*Source material*.
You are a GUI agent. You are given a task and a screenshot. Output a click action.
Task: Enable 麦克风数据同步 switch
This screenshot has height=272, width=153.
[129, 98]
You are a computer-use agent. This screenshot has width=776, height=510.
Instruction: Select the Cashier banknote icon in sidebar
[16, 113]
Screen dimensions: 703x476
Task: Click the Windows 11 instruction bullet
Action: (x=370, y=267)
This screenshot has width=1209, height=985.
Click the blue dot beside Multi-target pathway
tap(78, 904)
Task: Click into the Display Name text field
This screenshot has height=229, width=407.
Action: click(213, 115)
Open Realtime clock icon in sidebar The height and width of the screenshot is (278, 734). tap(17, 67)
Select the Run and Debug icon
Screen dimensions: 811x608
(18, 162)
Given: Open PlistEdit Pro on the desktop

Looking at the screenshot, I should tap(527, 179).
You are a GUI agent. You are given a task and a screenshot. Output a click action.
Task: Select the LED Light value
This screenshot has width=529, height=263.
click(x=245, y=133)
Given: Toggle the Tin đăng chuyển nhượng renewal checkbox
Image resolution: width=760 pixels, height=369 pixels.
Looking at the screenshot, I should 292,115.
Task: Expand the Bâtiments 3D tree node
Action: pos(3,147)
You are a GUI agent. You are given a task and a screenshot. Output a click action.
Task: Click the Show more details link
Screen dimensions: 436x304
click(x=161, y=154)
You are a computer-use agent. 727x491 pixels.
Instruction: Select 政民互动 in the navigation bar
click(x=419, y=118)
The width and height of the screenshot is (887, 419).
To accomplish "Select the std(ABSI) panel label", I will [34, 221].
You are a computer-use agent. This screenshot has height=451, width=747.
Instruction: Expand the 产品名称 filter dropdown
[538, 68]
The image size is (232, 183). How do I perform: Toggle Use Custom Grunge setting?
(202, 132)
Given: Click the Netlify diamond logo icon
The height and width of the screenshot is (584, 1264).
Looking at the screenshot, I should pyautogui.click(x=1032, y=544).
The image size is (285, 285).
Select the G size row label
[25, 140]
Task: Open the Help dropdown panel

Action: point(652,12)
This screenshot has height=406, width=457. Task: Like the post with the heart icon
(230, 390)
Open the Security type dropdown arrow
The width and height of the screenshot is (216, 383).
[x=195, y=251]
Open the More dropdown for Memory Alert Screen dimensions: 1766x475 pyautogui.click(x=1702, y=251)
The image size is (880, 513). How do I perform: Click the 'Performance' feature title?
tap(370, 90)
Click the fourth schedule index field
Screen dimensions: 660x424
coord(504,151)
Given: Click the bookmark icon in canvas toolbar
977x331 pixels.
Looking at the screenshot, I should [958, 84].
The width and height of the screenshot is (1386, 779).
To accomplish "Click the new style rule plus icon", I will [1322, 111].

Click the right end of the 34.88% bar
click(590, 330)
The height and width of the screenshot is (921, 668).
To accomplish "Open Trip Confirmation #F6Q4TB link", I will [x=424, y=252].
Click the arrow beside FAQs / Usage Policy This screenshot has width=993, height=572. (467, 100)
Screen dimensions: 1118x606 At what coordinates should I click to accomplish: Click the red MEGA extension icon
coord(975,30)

*How to complete this task*. Would you print the line containing "Screen dimensions: 660x424" and every line after it up to the end of the listing above, exactly, and nothing else?

*Task output*.
Screen dimensions: 660x424
coord(504,151)
Given: Click the bookmark icon in canvas toolbar
977x331 pixels.
Looking at the screenshot, I should [958, 84].
The width and height of the screenshot is (1386, 779).
To accomplish "Click the new style rule plus icon", I will [1322, 111].

Click the right end of the 34.88% bar
click(590, 330)
The height and width of the screenshot is (921, 668).
To accomplish "Open Trip Confirmation #F6Q4TB link", I will [x=424, y=252].
Click the arrow beside FAQs / Usage Policy This screenshot has width=993, height=572. (467, 100)
Screen dimensions: 1118x606 At what coordinates should I click to accomplish: Click the red MEGA extension icon
coord(975,30)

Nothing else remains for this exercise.